Au cours des décennies suivantes, d’autres modèles plus complexes virent le jour, comme le « sphygmomètre », un appareil destiné à mesurer la fréquence et l’intensité du pouls. En 1854, Karl von Vierordt breveta le premier dispositif non invasif, le « sphygmographe », que l’on peut considérer comme le véritable ancêtre du sphygmomanomètre moderne.
Les idées de Riva-Rocci : naissance du sphygmomanomètre
Le premier sphygmomanomètre fut inventé en 1876 par Angelo Mosso et breveté en 1881 par Samuel Siegfried Karl Ritter von Basch. Ce premier modèle présentait toutefois plusieurs limites, et en 1896, le médecin italien Scipione Riva-Rocci en conçut une version nettement améliorée.
L’appareil se composait d’un brassard gonflable non invasif relié à un manomètre à mercure. En appliquant le brassard autour du bras et en observant la disparition puis la réapparition du flux sanguin, Riva-Rocci parvint à mesurer la pression systolique, rendant la méthode plus simple et surtout facilement reproductible.
Après la publication de ses travaux dans la Gazzetta Medica di Torino, le sphygmomanomètre de Riva-Rocci devint la base de toutes les versions et améliorations ultérieures. En 1901, le célèbre pathologiste américain Harvey Cushing découvrit le dispositif lors d’un séjour à Pavie. Séduit par son ingéniosité, il en rapporta un exemplaire aux États-Unis.
Korotkoff et les sons de la pression artérielle
En 1905, un autre nom marqua l’histoire du sphygmomanomètre : Nikolai Korotkoff, un médecin militaire russe. Il découvrit qu’il était possible d’ausculter les sons produits par l’artère brachiale lors du dégonflage du brassard. Ces « bruits de Korotkoff » permirent de déterminer non seulement la pression systolique, mais aussi la pression diastolique. Dès lors, la mesure de la tension artérielle devint un paramètre clinique fondamental.

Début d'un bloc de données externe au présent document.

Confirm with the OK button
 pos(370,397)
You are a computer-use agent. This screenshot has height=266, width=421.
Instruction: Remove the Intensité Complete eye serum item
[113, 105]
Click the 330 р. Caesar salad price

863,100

Des appareils anéroïdes à la révolution numérique
Au cours du XXᵉ siècle, les premiers modèles de manomètres anéroïdes (sans mercure) firent leur apparition. Plus légers et plus portables, ils étaient idéaux pour un usage en cabinet ou à domicile. Le manomètre à mercure demeura cependant la « référence absolue » en raison de sa précision exceptionnelle. Au fil du temps, le mercure fut progressivement réduit puis abandonné, pour des raisons environnementales, au profit de modèles mécaniques ou électroniques.
Avec l’évolution technologique, la mesure de la tension est elle aussi devenue numérique : les nouveaux dispositifs utilisent des capteurs électroniques et des algorithmes oscillométriques pour déterminer automatiquement les valeurs de pression. Ces sphygmomanomètres numériques furent les premiers à véritablement s’inviter dans les foyers, car ils ne nécessitaient plus l’intervention d’un professionnel et rendaient la mesure accessible à tous.
Les modèles récents, qu’ils se portent au bras ou au poignet, peuvent désormais se connecter via Bluetooth à un smartphone ou à une application dédiée à la surveillance de la santé, permettant de partager les données directement avec son médecin.
La prévention au cœur du quotidien
Aujourd’hui, la prévention fait partie intégrante de notre vie quotidienne : on estime que plus de 45 % des foyers européens possèdent au moins un tensiomètre à domicile.
L’automesure régulière de la tension peut réduire jusqu’à 30 % le risque de complications cardiovasculaires, et selon la European Society of Hypertension, les mesures effectuées à la maison offrent des résultats plus fiables que celles réalisées uniquement en cabinet médical.